How those challenges are tackled – whether it’s health, education, infrastructure or job creation – will have a big influence on how emerging markets evolve. That’s why a renewed debate on the pros and cons of aid, sparked by a UN summit on the Millennium Development Goals, matters to the broadest possible audience.
Jeffrey Sachs, an adviser to the UN secretary general on the MDGs, says in an opinion piece for Tuesday’s FT that the traditional system of bilateral development assistance is broken. Instead, he argues, the world needs more pooled funding from multiple donors.
Some readers posting comments on FT.com disagree, citing the EU’s aid budget and Uganda’s experience as examples of how pooled funds can go wrong too. The performance of a multi-donor trust fund administered by the World Bank in south Sudan is not encouraging either.
At root, though, Sachs’s main point is that aid can work. Others disagree with him on a more fundamental level, often vehemently.

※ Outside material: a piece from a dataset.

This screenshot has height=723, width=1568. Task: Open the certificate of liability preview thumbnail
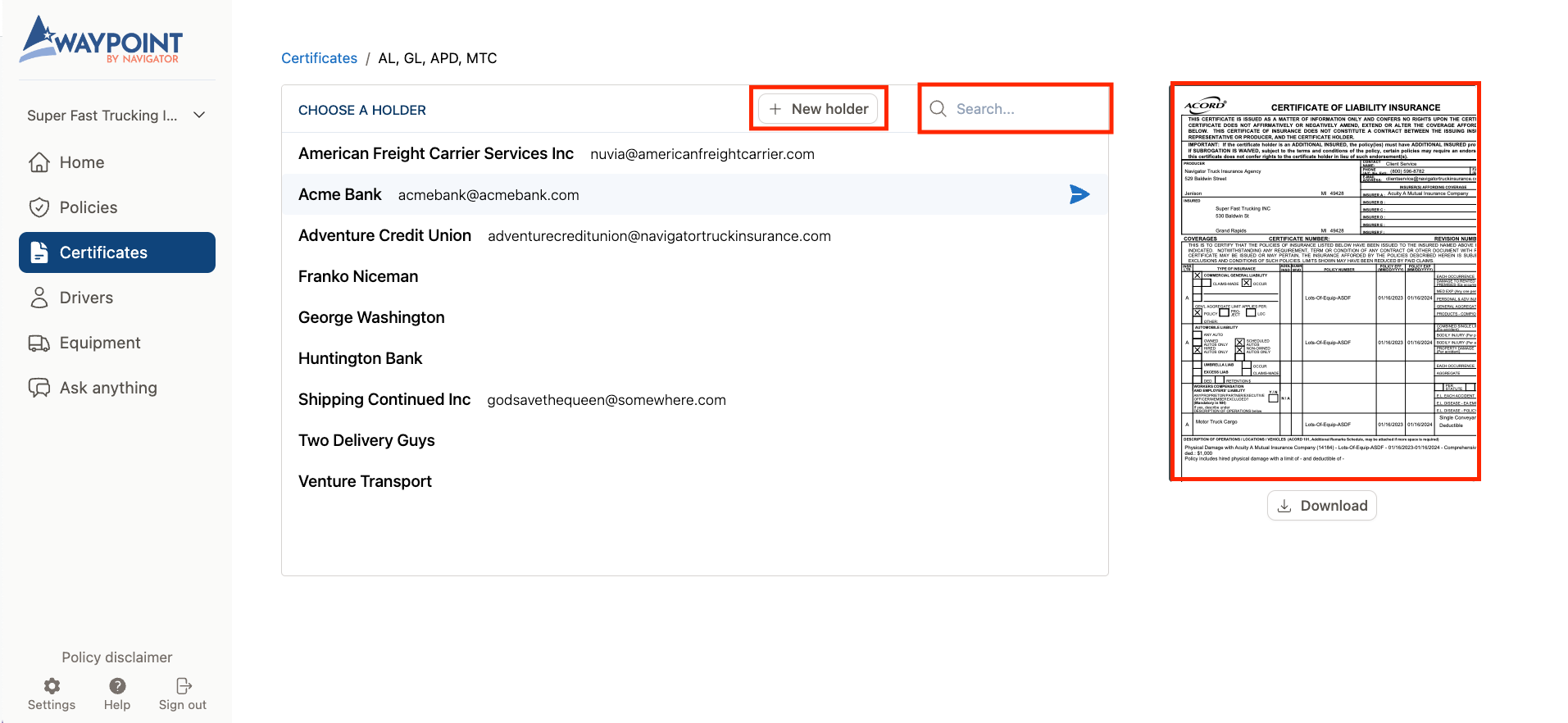point(1325,281)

Dambisa Moyo is one of the anti-aid brigade and her book Dead Aid gave new impetus to the debate last year. Another is William Easterly of New York University who argues forcefully on beyondbrics on Tuesday that the Millennium Development Goals have failed the world’s poor by perpetuating a misguided aid-led approach to development.
He writes:
current experience and history both speak loudly that the only real engine of growth out of poverty is private business, and there is no evidence that aid fuels such growth.
It is often said that no country in history has ever lifted itself out of mass poverty thanks to foreign aid. It’s only the private sector that has done that.
Yet at the MDG summit on Tuesday, there were calls for more aid for immunisations, or human rights, or education, as the Guardian reports.
Angela Merkel, the German chancellor, told delegates that “development aid cannot continue indefinitely”. She said the UN had to accept that efforts to eliminate poverty and hunger had fallen short of the MDGs, but rather than turning to business as the remedy, she stressed the need for improved governance in the developing world to ensure that aid didn’t go to waste.
Business people have allowed others to monopolise this debate for too long. Perhaps now is the time for them to speak up.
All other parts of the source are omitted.